Jared Diamond has an interesting essay at the current issue of New Yorker, "Vengeance Is Ours", that is worth considering.
In the essay, Diamond not only describes the moral and political economy of cycles of personal and inter-tribal vengeance in one of the relatively stateless area of the Papua New Guinean Highlands - cycles of violence that very likely represent typical human dynamics throughout the course of our evolution - but also, via a contrast with a family story regarding personal vengeance not taken, he presents various thoughts on:
• the evolution of the state,
• the mechanisms by which those who live in states repress and channel our latent tendencies towards violence, and
• the personal satisfactions of taking vengeance, and the personal costs incurred when the right to seek vengeance is surrendered to the state.
Diamond appears to assume the legitimacy of the state, and focusses in the latter part of his essay on the personal costs that each of us incurs by being forced to surrender our "thirst for vengeance" when we are injured or offended and to rely on an impersonal state for "justice".
This is interesting, but rather shallow, as it fails to discuss how our state-run justice systems themselves seem to be rather out of control, especially in the US.
Further, Diamond skates too quickly past important issues when he concludes that the evolution of states has been a good deal generally for those who find themselves in them. Here are a few key quotes:
"State government is now so nearly universal around the globe that we forget how recent an innovation it is; the first states are thought to have arisen only about fifty-five hundred years ago, in the Fertile Crescent. Before there were states, Daniel’s method of resolving major disputes—either violently or by payment of compensation—was the worldwide norm. Papua New Guinea is not the only place where those traditional methods of dispute resolution still coexist uneasily with the methods of state government. For example, Daniel’s methods might seem quite familiar to members of urban gangs in America, and also to Somalis, Afghans, Kenyans, and peoples of other countries where tribal ties remain strong and state control weak. As I eventually came to realize, Daniel’s thirst for vengeance and his hostility to rival clans are really not so far from our own habits of mind as we might like to think. ...

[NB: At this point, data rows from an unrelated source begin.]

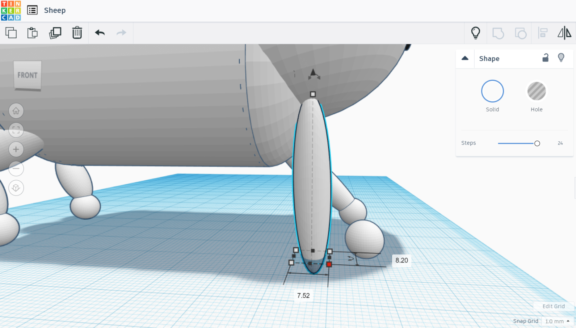
Task: Click the home view icon
Action: [16, 111]

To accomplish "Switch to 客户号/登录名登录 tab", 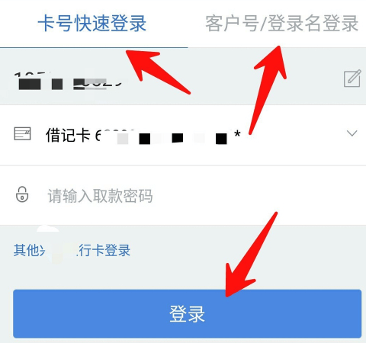I will [x=282, y=24].

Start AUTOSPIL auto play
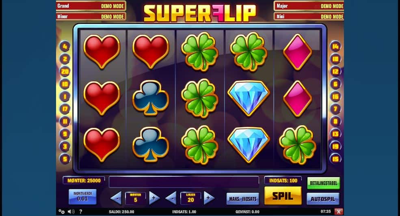coord(323,199)
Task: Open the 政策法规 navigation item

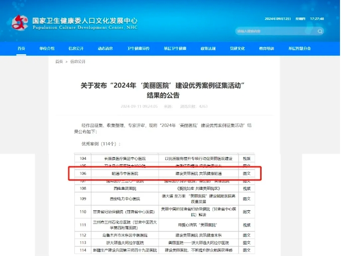Action: coord(208,49)
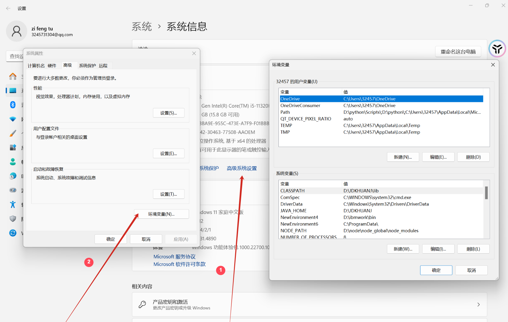Open Time & language globe-clock icon
This screenshot has height=322, width=508.
[x=13, y=176]
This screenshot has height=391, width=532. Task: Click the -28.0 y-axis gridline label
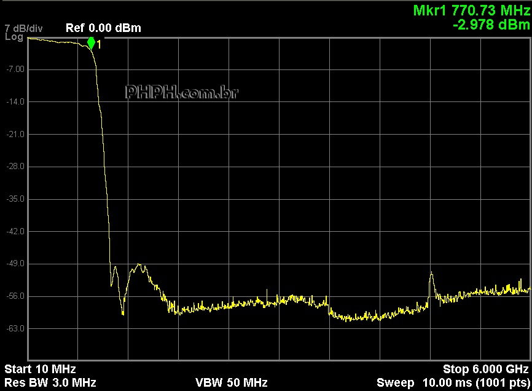[15, 167]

"Nearly all human societies today have given up the personal pursuit of justice in favor of impersonal systems operated by state governments—at least, on paper. Without state government, war between local groups is chronic; coöperation between local groups on projects bringing benefits to everyone—such as large-scale irrigation systems, free rights of travel, and long-distance trade—becomes much more difficult; and even the frequency of murder within a local group is higher. It’s true, of course, that twentieth-century state societies, having developed potent technologies of mass killing, have broken all historical records for violent deaths. But this is because they enjoy the advantage of having by far the largest populations of potential victims in human history; the actual percentage of the population that died violently was on the average higher in traditional pre-state societies than it was even in Poland during the Second World War or Cambodia under Pol Pot."

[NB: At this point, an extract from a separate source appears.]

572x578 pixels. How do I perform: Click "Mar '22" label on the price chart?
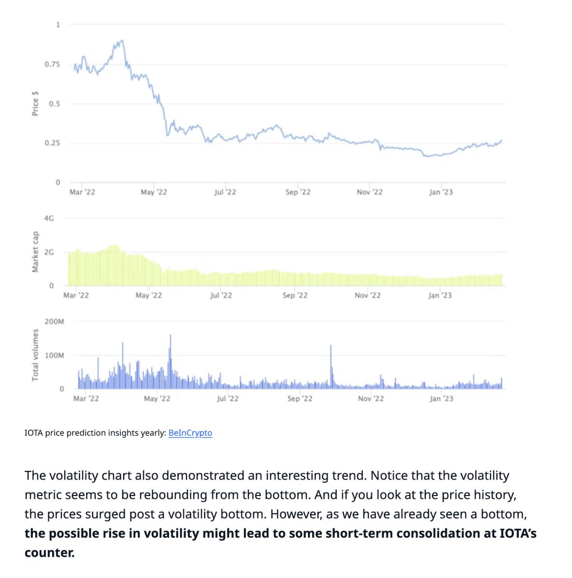click(82, 192)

While I think Diamond's observations here are largely fair, Diamond makes no effort to analyze the failings of modern states, and these failures are significant and cannot be ignored. Neither, however, can the implications of Diamond's observations for those who think we would be better off in stateless societies. However, Diamond is primarily an ornithologist and anthropologist, so perhaps he can be forgiven for not examining more closely the problems of states in a rather short essay that is more concerned about cycles of violence and our modern repression of personal vengeance.
Further, Diamond's essay only tangentially addresses, but is nonetheless seems a good jumping-off point for considering further, our evolved human nature and the heritage that such evolution has left us in terms of a cognitive system that is prone to suspicion of others, black and white views, self-justification and other characteristics that tended to reinforce our important tribal identities. These are matters that I think affect each of us and are very much in evidence in the modern, "civilized" world - the world of impassioned disagreements between factions, racial divides, hostility towards "others" (those evil "Islamofascists," gays, immigrants, liberals, envirofascists, etc.) and our fabulous ability to identify the mistakes and inconsistencies of others while ignoring our own. As hjmaiere pointed out in a recent forum post ("Hermann Goering on Anthropogenic Global Warming" - naturally I disagreed with him in relevant parts), it is the powerful effects of our tribal nature that rent-seekers (and their political handlers) are so good at identifying and manipulating.